DocSite has been around a long time in various forms and has suffered in the past from a major limitation: somebody has to type in all the data: labs, visits, vitals, smoking status, you-name-it. This limitation has caused many practices to give up on chronic disease registries. However, there are two strategies that can help: one is to use the registry as a back end to an EMR that already has all the interesting data in machine-readable form. I suspect this what Duke is doing. Essentially, the DocSite decision support tools are bolted on to the EMR.
The alternative is to develop a lighter registry that contains only those data that are easily accessible. For instance, Vermedx depends primarily on laboratory data because they are almost always electronic from the moment they are generated. As other data types become available (vaccine usage, medications, vitals, etc.), they can be added to the system with a concomitant expansion of decision support capability. Until then (which still looks like a long way off for most Americans), a registry like Vermedx can provide huge benefits without requiring a tremendous effort in data entry. It can:
- allow population views at various levels (practice, provider, geographic, age-based, etc.)

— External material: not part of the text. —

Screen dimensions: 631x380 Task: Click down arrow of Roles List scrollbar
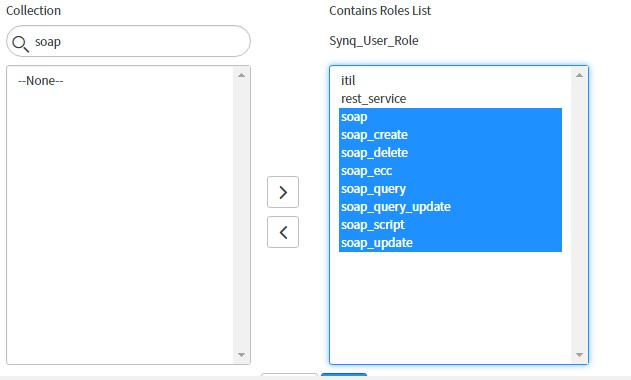[x=579, y=355]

- drive communications to the practice about exactly what to do next
- drive communications to the patient about what to expect and how to get it
- stimulate improvements in the essential office micro-systems that are at the root of Primary Care quality
- identify patients who need extra attention from specialists, case-managers or other resources
- connect the practice to lab results from outside institutions - even if the two institutions don't share any infrastructure
“...diabetes registries are the only form of information technology-enabled diabetes management we found to be cost-beneficial when adopted for patients with Type 2 diabetes.”The challenge now is how to get light registries in use now while everyone is so busy installing (or planning to begin to think about installing) large, complex EMRs. We need the savings and the quality improvement now! This is a case of the perfect being the enemy of the good.